韓愈が人材と、それを見出す者の関係を馬にたとえて論じた文章です。「千里の馬は常に有れども伯楽は常には有らず」という一句が主題を担い、才能より目利きが希少だという逆説を示します。

雑説 の全文と書き下し

項目 働き 例(白文) 読み方
冒頭 世に伯楽がいて、その後に千里の馬がいる 世有伯楽、然後有千里馬 世に伯楽有りて、然る後に千里の馬有り
主題 千里の馬はいつでもいるが伯楽はいつもいない 千里馬常有、而伯楽不常有 千里の馬は常に有れども、伯楽は常には有らず
問題提起 だから名馬がいても知られずに終わる 故雖有名馬、祇辱於奴隷人之手 故に名馬有りと雖も、祇だ奴隷人の手に辱められ
結論 馬がいないのではなく、見抜く目がないのだ 其真無馬邪、其真不知馬也 其れ真に馬無きか、其れ真に馬を知らざるなり

句ごとの解説

例文はすべてこのページ用に作成したものです。

冒頭

意味
世に伯楽がいて、その後に千里の馬がいる
世有伯楽、然後有千里馬世に伯楽有りて、然る後に千里の馬有り
ポイント
順序が逆に見えるが、見出す者がいて初めて名馬が名馬になる、の意。

主題

意味
千里の馬はいつでもいるが伯楽はいつもいない
千里馬常有、而伯楽不常有千里の馬は常に有れども、伯楽は常には有らず
ポイント
「而」は逆接。「常には」と部分否定で読む点が要点。

問題提起

意味
だから名馬がいても知られずに終わる
故雖有名馬、祇辱於奴隷人之手故に名馬有りと雖も、祇だ奴隷人の手に辱められ
ポイント
「雖も」は逆接の仮定。「祇だ」は限定。

結論

意味
馬がいないのではなく、見抜く目がないのだ
其真無馬邪、其真不知馬也其れ真に馬無きか、其れ真に馬を知らざるなり
ポイント
自問自答の形で結論を出す。

押韻・対句と読解の要点

「常不有」と「不常有」 「不常有」は部分否定で「いつもいるとは限らない」。
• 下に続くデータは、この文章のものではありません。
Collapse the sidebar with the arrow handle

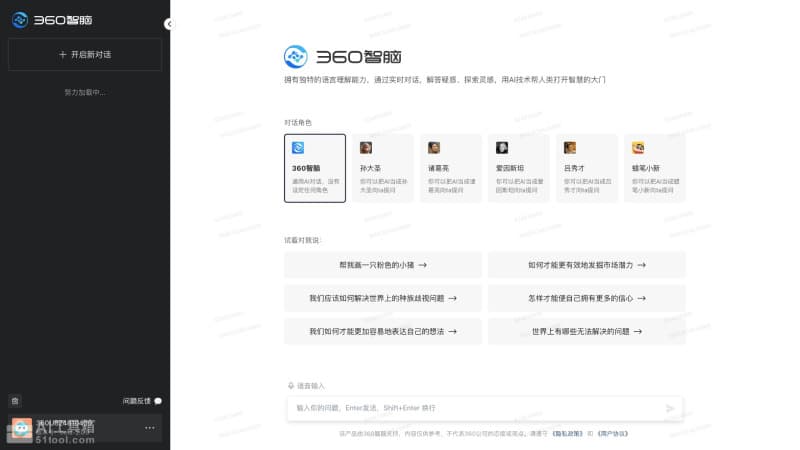point(167,23)
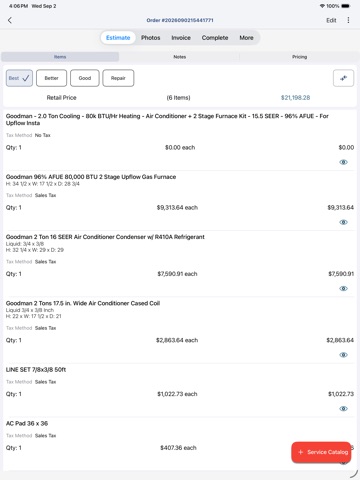Open the More tab
360x480 pixels.
(246, 38)
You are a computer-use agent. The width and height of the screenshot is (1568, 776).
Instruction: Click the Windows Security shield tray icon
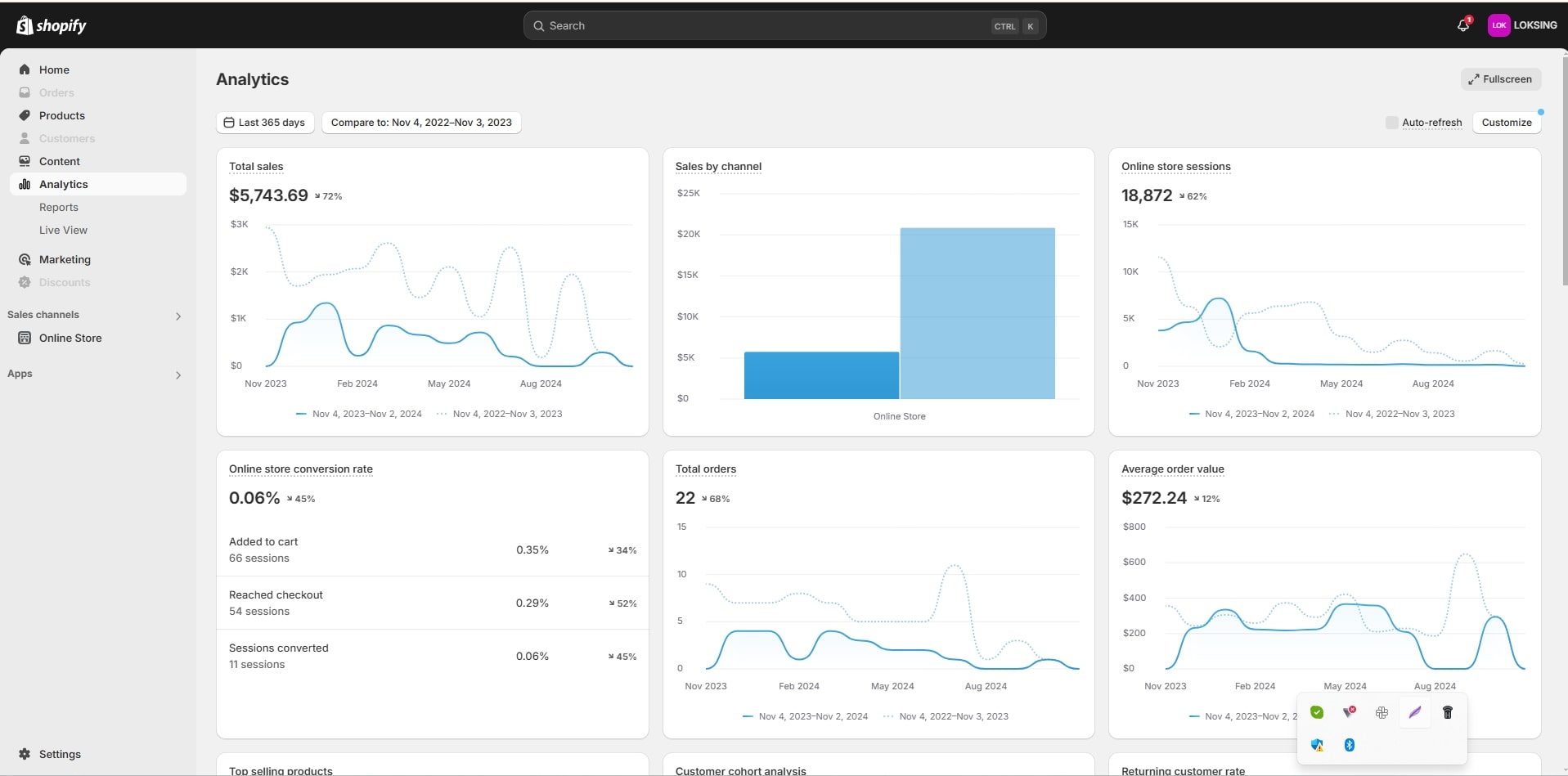[x=1317, y=745]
「常不有」なら全部否定で「いつもいない」。語順で意味が変わる。
「其〜邪、其〜也」 自問自答の形。前半で疑問を投げ、後半で否定して結論を出す。
寓意 馬=人材、伯楽=人材を見抜く為政者。韓愈自身の不遇が背景にあるとされる。

入試ではどう問われるか

「不常有」が部分否定であることが最頻出です。「伯楽はいつもいるとは限らない」と訳します。また、馬と伯楽が何をたとえているかを説明させる設問も定番です。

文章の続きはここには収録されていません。